Subject: DPA: UN forces in East Timor say they cannot help Indonesia

Deutsche Presse-Agentur September 9, 2000

U.N. forces in East Timor say they cannot help Indonesia Jakarta/New York

United Nations officials in East Timor said Saturday that the 7,000-plus peacekeepers stationed there cannot help Indonesia restore order in its restive West Timor province, with one official saying he doubted a proposed joint military operation would work.

The comments followed appeals by Indonesian President Abdurrahman Wahid, who is in New York, for international assistance to stop rampaging militiamen opposed to East Timor's independence.

Thousands of militiamen overran the offices of the U.N. High Commissioner for Refugees (UNHCR) in Atambua last Wednesday, killing three foreign aid workers. Later that night, 11 people were killed in clashes between militiamen and local residents in the nearby town of Betun.

"It is difficult because our international friends demand us to do this and that, but they don't give us the necessary tools to operate," Wahid said during a speech at Columbia University, The Jakarta Post reported Saturday.

He appealed to foreign nations to give Indonesia money to relocate some 120,000 East Timorese refugees languishing in West Timor, either back home to U.N.-controlled East Timor or to other locations within Indonesia.

Amid repeated calls to disarm the militias, the Jakarta government has instead drawn attention to the refugees, who they say are the core problem.

Wahid did not mention any plans by the government to dis-arm the militias, who are holding most of the refugees against their will.

In New York, the U.N. Security Council on Friday condemned the killings of the aid workers and again called on Jakarta to take immediate steps to rein in and disarm the militias, which they say are the core problem.

U.S. Representative Richard Hoolbroke urged increased intervention by the thousands of international peace-keepers now stationed in East Timor. He added that the Indonesian armed forces are in charge in West Timor, where thousands of people remain in squalid refugee camps.

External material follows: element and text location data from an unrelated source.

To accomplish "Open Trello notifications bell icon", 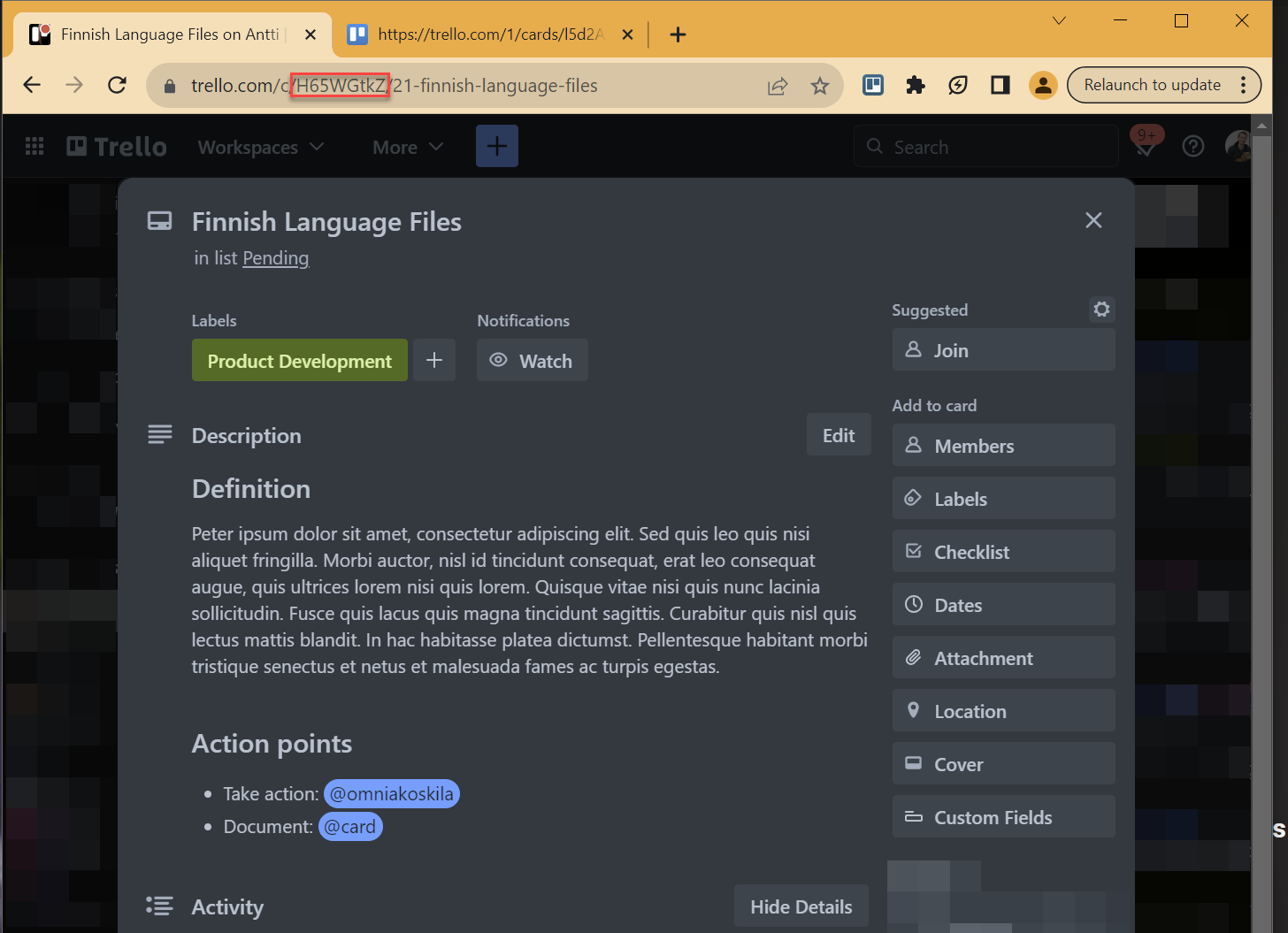I will [1146, 147].
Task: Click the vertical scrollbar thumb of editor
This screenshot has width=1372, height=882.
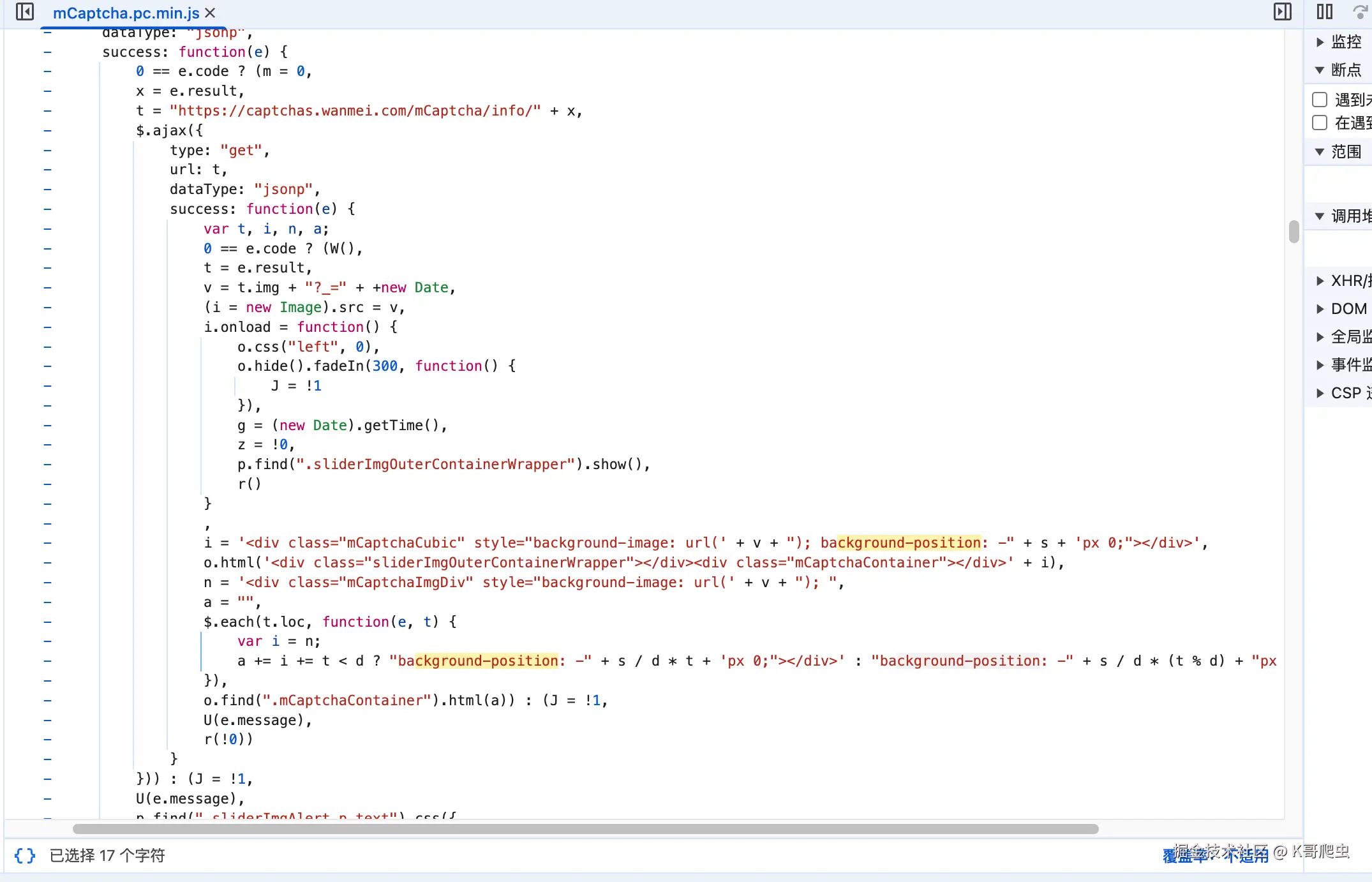Action: pyautogui.click(x=1294, y=232)
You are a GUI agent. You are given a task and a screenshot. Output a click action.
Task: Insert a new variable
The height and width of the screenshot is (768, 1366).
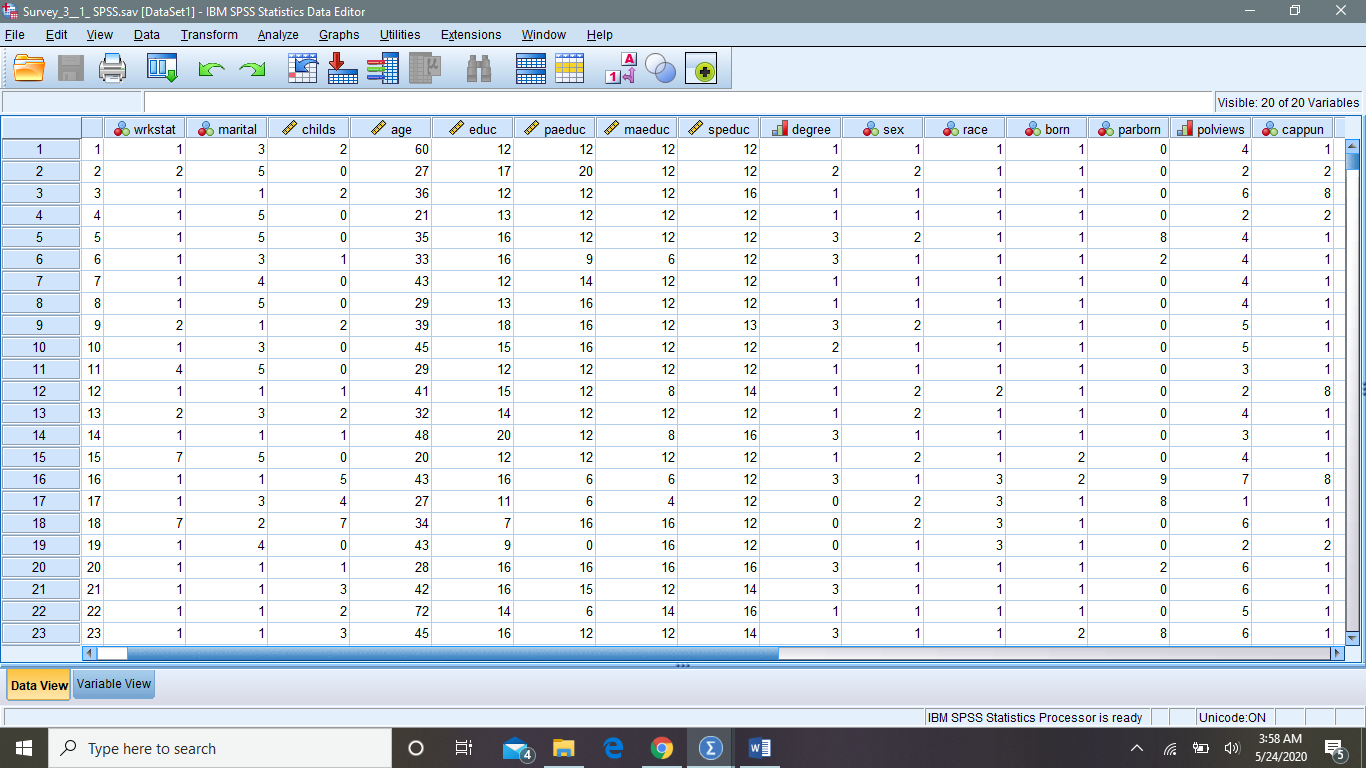pyautogui.click(x=569, y=68)
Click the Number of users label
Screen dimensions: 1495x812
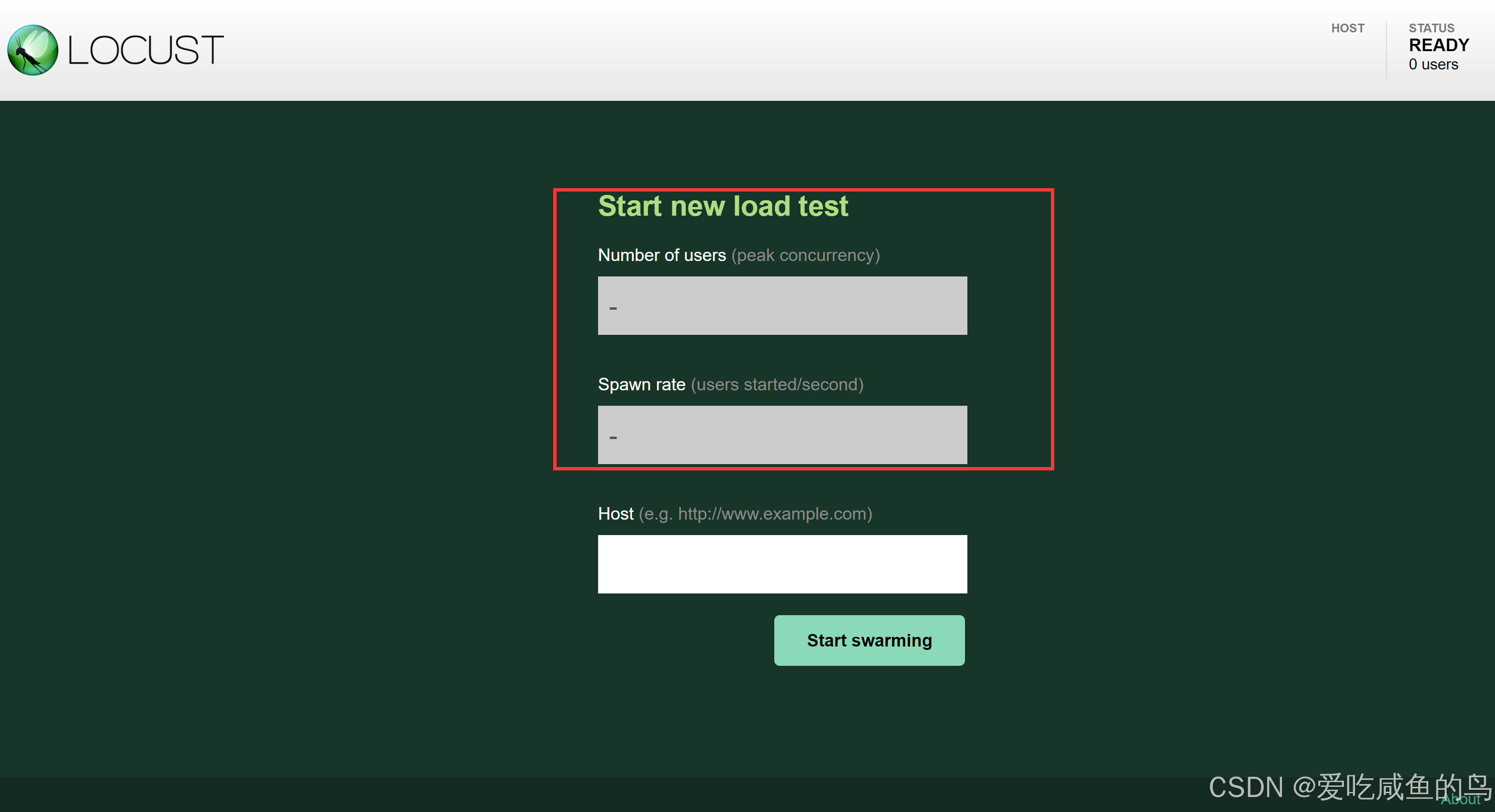662,255
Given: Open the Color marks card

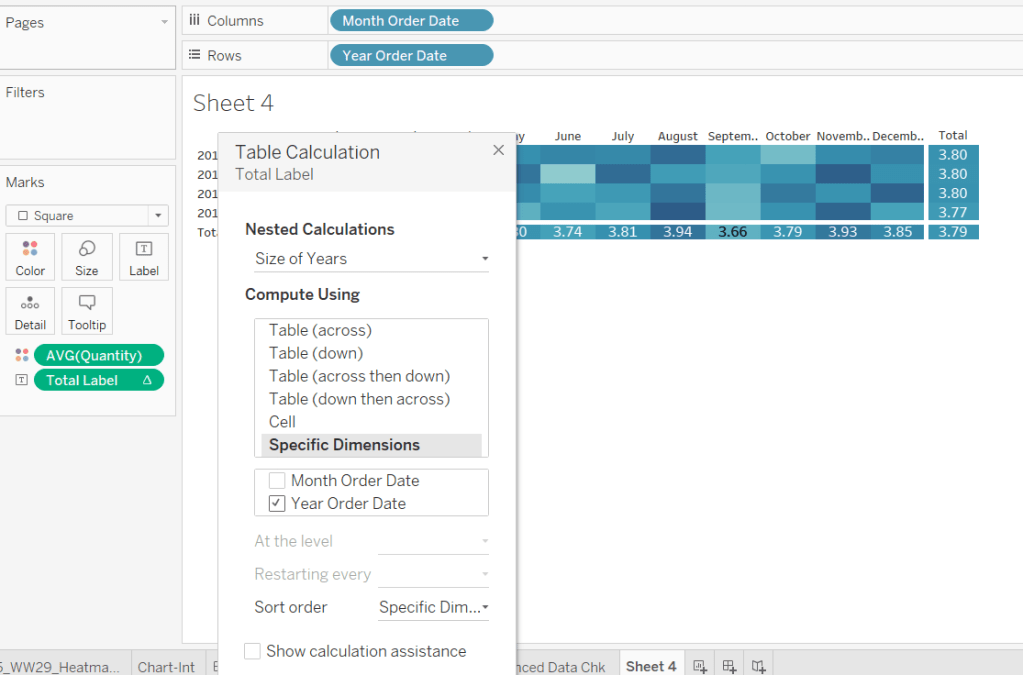Looking at the screenshot, I should [30, 256].
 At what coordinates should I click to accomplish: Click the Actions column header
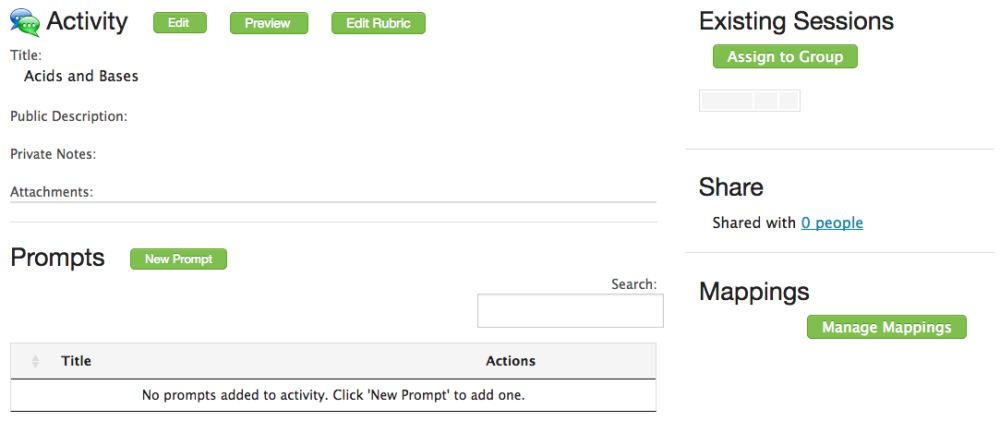click(x=510, y=361)
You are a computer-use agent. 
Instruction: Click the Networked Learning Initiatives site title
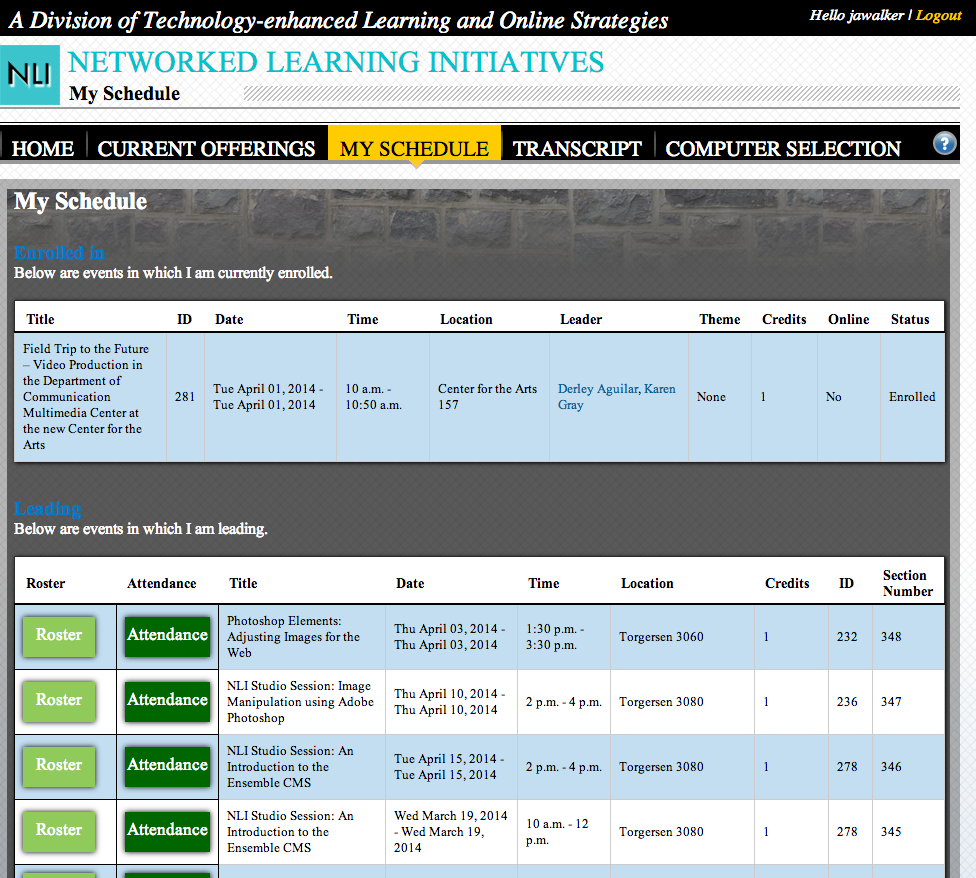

But with the Indonesian military, which formed the militias last year to terrorize East Timor's population, unwilling or unable to disarm them, the Jakarta government wants U.N. peacekeepers from East Timor to conduct joint patrols Indonesian soldiers along the border of West Timor.

However, Lt. Colonel Brynjar Nymo, spokesman for the U.N. peacekeeping forces in East Timor, said by telephone from Dili that they could not enter East Timor even with Indonesia's approval.

"We have a very clear mandate that limits us to East Timor, and any thought of crossing the border at this time is completely out of the question," Nymo told Deutsche Presse-Agentur dpa.

He said that even if Indonesia secured agreement from the U.N. Security Council to allow peacekeepers into West Timor, it was doubtful they would come from the forces deployed in East Timor.

"I think they have to get member nations to come forward and offer troops," Nymo said.

Peter Galbraith, a deputy chief of the U.N. Transitional Administration in East Timor, said he doubted joint border patrols of Indonesian and U.N. forces would restore order in West Timor.

"The root of the problem is not the border, the root of the problem is the militias. The haven't been dis-armed," Galbraith said.

Indonesia has dispatched one army and one police battalion to Atambua amid reports that militiamen had set up roadblocks across the province and were searching for foreigners and extorting money from motorists.

Police in Atambua said the town was mostly quiet on Saturday, with no signs of militia activity following three days of violence.

"The situation is slowly returning the normal," said Sgt. Gusti of the Atambua police department.